Appello dell'Onu per la Somalia: si rischia una catastrofe umanitaria come nel 2011
A distanza di meno di tre anni dall’ultima gravissima carestia, nel 2011, che ha provocato
oltre 250 mila morti, la Somalia rischia una crisi analoga se non peggiore. L’allarme
è arrivato dalle Nazioni Unite, che chiede che vengano al più presto erogati i fondi
previsti a sostegno del lavoro delle organizzazioni umanitarie nel Paese che temono
di vedere bloccati i progetti a sostegno della popolazione, soprattutto di tipo sanitario.
Tre milioni le persone che rischiano di restare senza assistenza sanitaria, tra loro
molte donne e bambini. Il servizio di Francesca Sabatinelli:
I numeri forniti
dall’Onu sono impressionanti: oltre 850 mila somali vivono in condizioni di crisi
ed emergenza, due milioni sono sotto il livello di sicurezza alimentare, oltre 50
mila bambini malnutriti rischiano la morte.
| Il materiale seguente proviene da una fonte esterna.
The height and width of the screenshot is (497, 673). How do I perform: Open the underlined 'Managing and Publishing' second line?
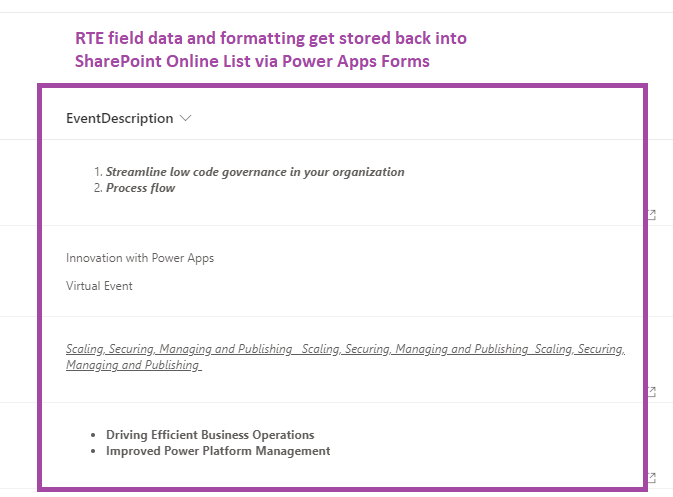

Nonostante si tratti di una delle peggiori
catastrofi umanitarie al mondo, dei 933 milioni di dollari chiesti dalle agenzie dell’Onu
per il 2014, è stato erogato solo il 15%. “Se non riceveremo i fondi nelle prossime
settimane – avverte Philippe Lazzarini, coordinatore umanitario Onu in Somalia – saranno
interrotti i servizi di assistenza sanitaria”. La riflessione di Shukri Said,
giornalista somala, fondatrice dell’associazione Migrare:
R. – La comunità
internazionale deve prendere questo appello sul serio. Quello che potrebbe succedere
è una catastrofe umanitaria, come quella del 2011. Anzi, direi molto di più, perché
quelli che sono a rischio sanitario sono oltre tre milioni in Somalia, dove non esiste
sanità pubblica, ci sono piccoli ambulatori in ospedali privati, cui la gente non
ha accesso perché priva di risorse, quindi la massa della popolazione non ha assistenza
sanitaria. Non ci sono strutture pubbliche e le poche presenti non hanno medici e
mezzi sanitari sufficienti, non ci sono sale di rianimazione attrezzate, non ci sono
medici adeguati. Bisognerebbe ricostruire una sanità capillare su tutto il territorio
nazionale.
D. – Il coordinatore umanitario delle Nazioni Unite, che si trova
in Somalia, ha denunciato tre ragioni per le quali la Somalia è veramente in una situazione
molto più che drammatica. La stagione delle piogge è in ritardo e c’è un continuo
aumento dei prezzi degli alimenti, e poi prosegue il conflitto. Ecco, queste lui le
identifica come tre cause di tutto ciò che sta accadendo nel Paese...
R. –
Ma, infatti, il Paese è in guerra. Il governo, la missione Amison (missione dell’Unione
Africana in Somalia, approvata dall’Onu ndr), le Nazioni Unite, stanno facendo la
guerra agli al-Shabaab, terroristi affiliati ad al Qaeda. Ma i problemi del Paese
sono strutturali, perché lo Stato è assente da 23 anni. E questo problema ha determinato
il collasso della stessa struttura dello Stato, sia a livello sanitario che di sicurezza.
Allora, la popolazione è in balia di guerre e carestie, è praticamente abbandonata
a se stessa. Queste tre cause sono poi collegate una all’altra. Se il Paese non verrà
ricostruito, se lo Stato somalo non verrà messo in sicurezza interamente, noi non
ne usciremo da tutto questo. E poi ci sono le carestie, che spengono le poche speranze,
perché lo Stato non è in grado di soccorrere, di fronteggiare, un’eventuale carestia,
non avendo né le risorse né i mezzi per gestirla. E’ assurdo, perché alla comunità
internazionale non mancano né i mezzi né le modalità, per fare il massimo sforzo e
mettere al sicuro il Paese una volta per sempre. Un esempio: nella zona liberata dagli
al-Shabaab, lo Stato somalo e la comunità internazionale non hanno un’altra amministrazione
che sia in grado di prendere il posto dei terroristi. Tutto viene lasciato gradualmente
a se stesso, perché non c’è un piano logico, che abbia un significato logico, in azione.